Même si aucun fait tangible ne permet d’en accréditer l’existence, la rumeur en est suffisamment insistante pour n’être pas négligeable. Quand on sait quelle fut la contribution de certaines sociétés initiatiques dans l’architectonique de la pensée nazie, on imagine l’intérêt que peut représenter aux yeux de certains lobbies politico-financiers, la propagation d’une telle rumeur, se limitât-elle à sa seule résonance parmi un public en proie à une crise existentielle sans précédent.
En effet, ce fantasme tombe à point nommé, là où au terme sarcastique de notre Vingtième siècle, la plupart des mythes, idéaux et thèses que l’Homme a pu élaborer en matière d’antidote contre ses angoisses archaïques, révèlent leur inanité.

Le capitalisme dévoyé, l’effondrement de l’idéal socialiste, l’extension de la pauvreté de masse et sa systématisation, l’assombrissement des perspectives d’avenir, la résurgence sporadique des fascismes, le retour de l’exploitation, sont autant de signes annonciateurs de la fin d’un monde - d’un cycle, avanceront certains.

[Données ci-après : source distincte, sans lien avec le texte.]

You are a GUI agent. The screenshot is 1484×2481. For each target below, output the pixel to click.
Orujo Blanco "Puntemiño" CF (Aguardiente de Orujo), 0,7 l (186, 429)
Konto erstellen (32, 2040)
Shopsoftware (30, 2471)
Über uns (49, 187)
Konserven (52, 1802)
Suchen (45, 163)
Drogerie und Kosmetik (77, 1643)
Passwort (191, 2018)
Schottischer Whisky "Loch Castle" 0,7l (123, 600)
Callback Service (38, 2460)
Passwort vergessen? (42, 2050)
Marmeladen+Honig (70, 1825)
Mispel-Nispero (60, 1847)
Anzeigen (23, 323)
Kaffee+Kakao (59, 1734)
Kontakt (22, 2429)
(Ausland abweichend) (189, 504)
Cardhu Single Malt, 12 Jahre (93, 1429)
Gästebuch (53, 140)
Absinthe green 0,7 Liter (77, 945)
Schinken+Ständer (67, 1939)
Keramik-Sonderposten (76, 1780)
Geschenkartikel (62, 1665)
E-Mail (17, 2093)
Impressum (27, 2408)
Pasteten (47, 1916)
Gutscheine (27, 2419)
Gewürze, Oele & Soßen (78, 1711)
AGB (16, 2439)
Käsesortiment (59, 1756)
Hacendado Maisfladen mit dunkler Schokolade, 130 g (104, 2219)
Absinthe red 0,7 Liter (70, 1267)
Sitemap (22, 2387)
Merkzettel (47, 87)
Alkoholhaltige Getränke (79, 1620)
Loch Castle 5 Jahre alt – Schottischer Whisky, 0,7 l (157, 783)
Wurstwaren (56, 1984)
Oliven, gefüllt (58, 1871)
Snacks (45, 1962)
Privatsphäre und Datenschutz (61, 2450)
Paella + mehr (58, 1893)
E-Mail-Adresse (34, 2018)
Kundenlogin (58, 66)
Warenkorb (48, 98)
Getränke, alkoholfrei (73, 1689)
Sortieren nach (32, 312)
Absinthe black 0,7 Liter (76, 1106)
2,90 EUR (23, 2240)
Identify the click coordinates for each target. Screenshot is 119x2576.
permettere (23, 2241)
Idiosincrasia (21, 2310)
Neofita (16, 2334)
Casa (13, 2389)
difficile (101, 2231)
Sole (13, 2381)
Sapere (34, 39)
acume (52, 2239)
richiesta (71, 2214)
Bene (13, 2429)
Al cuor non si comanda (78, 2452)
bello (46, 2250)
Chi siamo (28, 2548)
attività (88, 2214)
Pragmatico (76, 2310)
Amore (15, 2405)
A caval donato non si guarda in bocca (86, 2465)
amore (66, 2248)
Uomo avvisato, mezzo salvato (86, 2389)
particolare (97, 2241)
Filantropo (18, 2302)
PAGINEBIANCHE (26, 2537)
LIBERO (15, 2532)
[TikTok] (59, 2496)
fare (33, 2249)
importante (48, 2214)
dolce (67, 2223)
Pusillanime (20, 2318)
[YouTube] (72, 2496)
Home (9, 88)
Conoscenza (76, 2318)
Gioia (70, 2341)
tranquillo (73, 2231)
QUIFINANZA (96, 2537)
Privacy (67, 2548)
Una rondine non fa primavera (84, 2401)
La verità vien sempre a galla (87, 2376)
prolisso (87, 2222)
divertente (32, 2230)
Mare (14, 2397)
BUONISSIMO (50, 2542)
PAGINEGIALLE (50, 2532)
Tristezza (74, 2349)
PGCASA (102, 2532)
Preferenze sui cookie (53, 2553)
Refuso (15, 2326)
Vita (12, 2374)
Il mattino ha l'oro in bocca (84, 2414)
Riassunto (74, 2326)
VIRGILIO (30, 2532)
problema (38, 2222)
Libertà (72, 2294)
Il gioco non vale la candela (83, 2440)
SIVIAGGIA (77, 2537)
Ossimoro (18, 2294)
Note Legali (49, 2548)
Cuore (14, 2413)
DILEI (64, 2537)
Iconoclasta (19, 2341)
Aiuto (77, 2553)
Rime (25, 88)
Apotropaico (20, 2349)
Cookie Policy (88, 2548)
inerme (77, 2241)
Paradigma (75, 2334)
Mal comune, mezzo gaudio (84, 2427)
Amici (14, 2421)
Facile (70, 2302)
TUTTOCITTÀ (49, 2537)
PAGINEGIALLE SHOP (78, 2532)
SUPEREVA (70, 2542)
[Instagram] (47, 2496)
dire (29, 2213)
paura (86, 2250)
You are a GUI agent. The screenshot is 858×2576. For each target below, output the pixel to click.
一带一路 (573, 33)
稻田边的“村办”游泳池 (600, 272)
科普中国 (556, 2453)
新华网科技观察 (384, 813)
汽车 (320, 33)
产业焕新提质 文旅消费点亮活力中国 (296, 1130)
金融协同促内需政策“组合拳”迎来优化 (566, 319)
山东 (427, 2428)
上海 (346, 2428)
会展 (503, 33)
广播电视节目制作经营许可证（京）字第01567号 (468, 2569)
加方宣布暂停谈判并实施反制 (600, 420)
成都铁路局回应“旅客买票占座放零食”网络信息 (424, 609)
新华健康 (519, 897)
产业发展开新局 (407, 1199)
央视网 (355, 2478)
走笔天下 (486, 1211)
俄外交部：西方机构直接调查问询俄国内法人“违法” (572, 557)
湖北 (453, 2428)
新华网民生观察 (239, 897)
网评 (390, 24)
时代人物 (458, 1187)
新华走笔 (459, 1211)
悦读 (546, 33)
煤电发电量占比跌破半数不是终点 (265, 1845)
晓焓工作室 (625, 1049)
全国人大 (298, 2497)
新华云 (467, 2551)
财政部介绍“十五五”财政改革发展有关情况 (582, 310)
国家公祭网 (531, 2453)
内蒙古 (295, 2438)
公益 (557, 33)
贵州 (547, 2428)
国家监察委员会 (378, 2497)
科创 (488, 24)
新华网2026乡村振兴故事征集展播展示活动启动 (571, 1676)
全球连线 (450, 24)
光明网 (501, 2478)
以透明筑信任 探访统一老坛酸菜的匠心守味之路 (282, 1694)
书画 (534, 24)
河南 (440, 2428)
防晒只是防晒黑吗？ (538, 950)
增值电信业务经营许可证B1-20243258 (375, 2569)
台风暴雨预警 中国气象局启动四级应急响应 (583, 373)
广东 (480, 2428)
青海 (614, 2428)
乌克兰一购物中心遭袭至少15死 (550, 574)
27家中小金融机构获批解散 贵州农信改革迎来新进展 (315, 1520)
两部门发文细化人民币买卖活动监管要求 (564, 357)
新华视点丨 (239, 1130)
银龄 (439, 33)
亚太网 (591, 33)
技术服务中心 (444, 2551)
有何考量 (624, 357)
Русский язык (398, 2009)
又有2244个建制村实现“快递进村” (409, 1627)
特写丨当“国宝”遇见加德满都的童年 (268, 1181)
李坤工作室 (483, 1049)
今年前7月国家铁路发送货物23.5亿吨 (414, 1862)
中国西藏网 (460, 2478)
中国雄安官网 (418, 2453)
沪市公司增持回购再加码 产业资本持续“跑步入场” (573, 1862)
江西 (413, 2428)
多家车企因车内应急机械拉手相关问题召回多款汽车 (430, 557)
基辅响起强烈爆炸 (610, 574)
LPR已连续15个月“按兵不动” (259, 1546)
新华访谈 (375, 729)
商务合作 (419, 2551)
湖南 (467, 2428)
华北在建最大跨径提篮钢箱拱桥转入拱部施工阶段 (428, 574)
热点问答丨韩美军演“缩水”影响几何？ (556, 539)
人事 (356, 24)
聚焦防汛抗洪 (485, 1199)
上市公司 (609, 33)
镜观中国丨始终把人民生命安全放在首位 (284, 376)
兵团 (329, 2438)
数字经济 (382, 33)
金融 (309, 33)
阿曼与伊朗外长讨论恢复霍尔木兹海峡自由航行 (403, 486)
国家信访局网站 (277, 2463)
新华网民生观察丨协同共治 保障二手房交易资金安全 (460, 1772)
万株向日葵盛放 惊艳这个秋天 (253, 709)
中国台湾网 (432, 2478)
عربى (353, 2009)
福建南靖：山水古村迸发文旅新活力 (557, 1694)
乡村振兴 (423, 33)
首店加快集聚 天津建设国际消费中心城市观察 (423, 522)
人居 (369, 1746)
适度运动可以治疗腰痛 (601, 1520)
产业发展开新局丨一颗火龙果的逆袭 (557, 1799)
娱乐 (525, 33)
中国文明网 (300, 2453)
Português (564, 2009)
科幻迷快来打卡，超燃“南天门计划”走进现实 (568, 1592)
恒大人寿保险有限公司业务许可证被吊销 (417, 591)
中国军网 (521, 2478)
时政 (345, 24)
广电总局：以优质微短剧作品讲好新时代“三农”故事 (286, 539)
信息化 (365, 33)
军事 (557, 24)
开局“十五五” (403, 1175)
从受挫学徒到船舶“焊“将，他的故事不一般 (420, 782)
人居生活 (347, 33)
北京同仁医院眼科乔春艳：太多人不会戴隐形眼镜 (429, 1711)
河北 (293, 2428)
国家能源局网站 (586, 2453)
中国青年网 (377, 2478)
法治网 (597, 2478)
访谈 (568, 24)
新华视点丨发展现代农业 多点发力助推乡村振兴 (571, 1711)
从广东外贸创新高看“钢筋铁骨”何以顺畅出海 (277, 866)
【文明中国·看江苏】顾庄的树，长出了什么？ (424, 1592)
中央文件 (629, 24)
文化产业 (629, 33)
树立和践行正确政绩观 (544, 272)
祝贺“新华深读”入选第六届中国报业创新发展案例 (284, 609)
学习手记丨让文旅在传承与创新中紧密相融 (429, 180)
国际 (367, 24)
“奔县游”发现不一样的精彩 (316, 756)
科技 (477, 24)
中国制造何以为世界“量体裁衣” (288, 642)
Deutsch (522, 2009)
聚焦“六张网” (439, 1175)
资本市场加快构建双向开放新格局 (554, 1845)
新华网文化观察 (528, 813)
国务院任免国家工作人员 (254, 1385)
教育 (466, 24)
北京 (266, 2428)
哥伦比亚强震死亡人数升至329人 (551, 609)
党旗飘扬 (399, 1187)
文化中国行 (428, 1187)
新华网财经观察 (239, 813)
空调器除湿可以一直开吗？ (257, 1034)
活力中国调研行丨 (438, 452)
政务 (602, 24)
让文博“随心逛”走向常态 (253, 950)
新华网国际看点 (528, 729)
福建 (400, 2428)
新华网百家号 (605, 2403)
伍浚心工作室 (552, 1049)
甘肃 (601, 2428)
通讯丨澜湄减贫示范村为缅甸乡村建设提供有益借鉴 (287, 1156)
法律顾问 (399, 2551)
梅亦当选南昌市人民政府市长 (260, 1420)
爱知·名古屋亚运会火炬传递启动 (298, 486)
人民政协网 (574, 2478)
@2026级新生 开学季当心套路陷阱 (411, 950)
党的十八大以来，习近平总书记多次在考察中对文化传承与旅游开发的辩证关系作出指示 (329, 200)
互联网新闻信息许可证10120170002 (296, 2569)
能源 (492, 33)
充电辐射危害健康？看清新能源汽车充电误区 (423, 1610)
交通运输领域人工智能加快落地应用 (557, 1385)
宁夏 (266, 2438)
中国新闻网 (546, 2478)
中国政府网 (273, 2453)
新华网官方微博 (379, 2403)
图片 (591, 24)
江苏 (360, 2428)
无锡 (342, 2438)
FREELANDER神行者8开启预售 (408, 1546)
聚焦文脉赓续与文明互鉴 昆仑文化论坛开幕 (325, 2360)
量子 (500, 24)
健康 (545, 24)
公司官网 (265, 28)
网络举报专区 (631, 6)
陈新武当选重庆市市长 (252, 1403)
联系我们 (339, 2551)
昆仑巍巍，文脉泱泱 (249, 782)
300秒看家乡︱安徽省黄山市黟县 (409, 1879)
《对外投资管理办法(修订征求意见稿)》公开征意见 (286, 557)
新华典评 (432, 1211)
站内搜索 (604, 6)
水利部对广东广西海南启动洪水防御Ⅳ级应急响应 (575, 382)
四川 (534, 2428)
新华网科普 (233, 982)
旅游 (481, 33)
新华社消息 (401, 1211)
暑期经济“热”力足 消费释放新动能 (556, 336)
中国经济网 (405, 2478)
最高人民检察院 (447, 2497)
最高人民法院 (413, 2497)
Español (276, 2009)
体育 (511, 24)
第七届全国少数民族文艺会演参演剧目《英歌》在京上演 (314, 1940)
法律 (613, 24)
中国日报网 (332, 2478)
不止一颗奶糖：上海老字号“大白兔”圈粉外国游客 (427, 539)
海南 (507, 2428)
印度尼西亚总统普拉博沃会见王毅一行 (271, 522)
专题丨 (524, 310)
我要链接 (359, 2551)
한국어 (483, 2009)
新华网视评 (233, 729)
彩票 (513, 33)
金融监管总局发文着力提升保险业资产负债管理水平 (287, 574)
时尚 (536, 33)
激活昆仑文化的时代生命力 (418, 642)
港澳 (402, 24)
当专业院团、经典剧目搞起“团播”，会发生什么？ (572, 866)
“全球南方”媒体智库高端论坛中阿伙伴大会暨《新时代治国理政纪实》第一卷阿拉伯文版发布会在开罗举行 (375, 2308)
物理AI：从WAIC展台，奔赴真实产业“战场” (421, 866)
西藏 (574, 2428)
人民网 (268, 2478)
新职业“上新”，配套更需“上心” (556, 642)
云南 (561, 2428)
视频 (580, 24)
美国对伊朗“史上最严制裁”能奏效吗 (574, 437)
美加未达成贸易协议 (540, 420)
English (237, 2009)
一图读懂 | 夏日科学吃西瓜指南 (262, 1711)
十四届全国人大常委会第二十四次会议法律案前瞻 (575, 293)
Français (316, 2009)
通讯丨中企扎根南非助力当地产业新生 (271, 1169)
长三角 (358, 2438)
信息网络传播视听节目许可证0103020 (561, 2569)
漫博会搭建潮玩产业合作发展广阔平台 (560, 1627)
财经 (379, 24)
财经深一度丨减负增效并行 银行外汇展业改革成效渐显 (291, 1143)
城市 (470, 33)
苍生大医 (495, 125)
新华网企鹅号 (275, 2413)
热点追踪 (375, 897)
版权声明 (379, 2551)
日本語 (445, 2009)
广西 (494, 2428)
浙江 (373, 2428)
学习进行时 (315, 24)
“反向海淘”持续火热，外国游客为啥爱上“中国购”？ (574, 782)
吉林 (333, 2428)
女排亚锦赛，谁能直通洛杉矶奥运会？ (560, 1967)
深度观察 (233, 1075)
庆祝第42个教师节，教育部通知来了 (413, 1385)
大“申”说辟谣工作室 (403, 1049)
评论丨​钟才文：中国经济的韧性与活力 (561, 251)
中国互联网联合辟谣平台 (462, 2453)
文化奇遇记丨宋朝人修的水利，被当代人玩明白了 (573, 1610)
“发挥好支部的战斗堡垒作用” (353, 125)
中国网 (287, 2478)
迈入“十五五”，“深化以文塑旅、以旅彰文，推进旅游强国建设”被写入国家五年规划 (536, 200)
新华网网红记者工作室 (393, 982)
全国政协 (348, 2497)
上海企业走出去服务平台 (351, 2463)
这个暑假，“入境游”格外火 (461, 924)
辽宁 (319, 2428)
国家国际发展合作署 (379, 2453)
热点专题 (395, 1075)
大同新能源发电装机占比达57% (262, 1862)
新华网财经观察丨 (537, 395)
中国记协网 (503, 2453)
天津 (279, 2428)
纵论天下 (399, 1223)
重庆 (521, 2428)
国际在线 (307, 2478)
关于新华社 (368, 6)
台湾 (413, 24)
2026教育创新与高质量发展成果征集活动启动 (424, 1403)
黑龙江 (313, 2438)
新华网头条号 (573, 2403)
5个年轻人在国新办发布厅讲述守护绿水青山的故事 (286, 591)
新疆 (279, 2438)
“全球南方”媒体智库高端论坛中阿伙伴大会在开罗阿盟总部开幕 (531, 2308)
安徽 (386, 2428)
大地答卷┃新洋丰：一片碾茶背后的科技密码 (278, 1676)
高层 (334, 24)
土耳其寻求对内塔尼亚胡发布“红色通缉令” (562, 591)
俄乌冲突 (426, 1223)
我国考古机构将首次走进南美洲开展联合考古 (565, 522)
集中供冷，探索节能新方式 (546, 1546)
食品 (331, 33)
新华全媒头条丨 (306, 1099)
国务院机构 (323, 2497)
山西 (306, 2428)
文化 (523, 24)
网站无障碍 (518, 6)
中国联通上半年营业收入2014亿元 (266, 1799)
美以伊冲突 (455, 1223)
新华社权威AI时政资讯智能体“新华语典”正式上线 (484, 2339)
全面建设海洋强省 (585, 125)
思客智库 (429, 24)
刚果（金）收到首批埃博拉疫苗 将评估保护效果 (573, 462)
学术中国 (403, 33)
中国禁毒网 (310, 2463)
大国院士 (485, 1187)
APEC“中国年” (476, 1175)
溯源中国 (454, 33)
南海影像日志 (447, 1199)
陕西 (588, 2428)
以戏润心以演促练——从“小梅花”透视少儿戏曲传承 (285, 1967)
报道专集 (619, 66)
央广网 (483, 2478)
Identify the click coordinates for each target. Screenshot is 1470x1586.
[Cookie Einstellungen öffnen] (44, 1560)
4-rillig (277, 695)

Quant à savoir de quoi sera fait le proche avenir, il semble que toute prospective soit vouée à l’échec, tellement sont imprécises les données dont nous disposons sur notre présent même. Car il n’est rien aujourd’hui, aucun programme, aucun repère, aucun élément crédibles, qui puisse nous rassurer causalement sur la teneur de nos lendemains. En somme, nous voilà acculés de gré ou de force à l’instant présent, position qui exige une intelligence, un stoïcisme, une maturité auxquels ne nous a pas préparé le dressage qui nous a été infligé et par les instances éducatives de nos Etats-Nations, et par le populisme niais des supports médiatiques qui leur tiennent lieu de vecteurs de propagande, aux fins de formatage de nos mentalités au modèle docile, calculable, optimiste et grégaire du citoyen occidental. Comme jamais, Demain est flou. Les épées de Damoclès s’entrechoquent au-dessus de nos têtes. Devant tant d’inconnues, la réaction naturelle est la peur, avec ses corollaires, l’agressivité et la défiance. Un délire collectif s’avérait nécessaire, pour éviter que l’on sombrât dans un nihilisme somme toute fertile en réflexion, voire en subversion. Mais le nihilisme, fut-il éclairant selon la vision de Nietzsche, est on ne peut plus dommageable à l’activité des marchés. La désespérance induit le désinvestissement. Alors, à défaut d’espoir, rationalisons le désespoir. Structurons-le comme l’étape d’un programme défini à long terme, lui-même s’inscrivant dans le scénario machiavélique d’une Conspiration occulte de portée planétaire, impliquant - pourquoi pas ? - des éléments extérieurs ou clandestins, lesdits éléments étant protégés, parce que craints, par la principale puissance économique de l’occident, naguère encore modèle de liberté, de jeunesse, d’enthousiasme, admiré pour la démesure de ses entreprises et l’apparent non-conformisme de ses héros emblématiques ; alimentons ce délire d’une iconographie adéquate, suffisamment anthropomorphe pour en faciliter l’intériorisation par les esprits les moins malléables, et permettre de cristalliser les projections négatives du tout-un-chacun.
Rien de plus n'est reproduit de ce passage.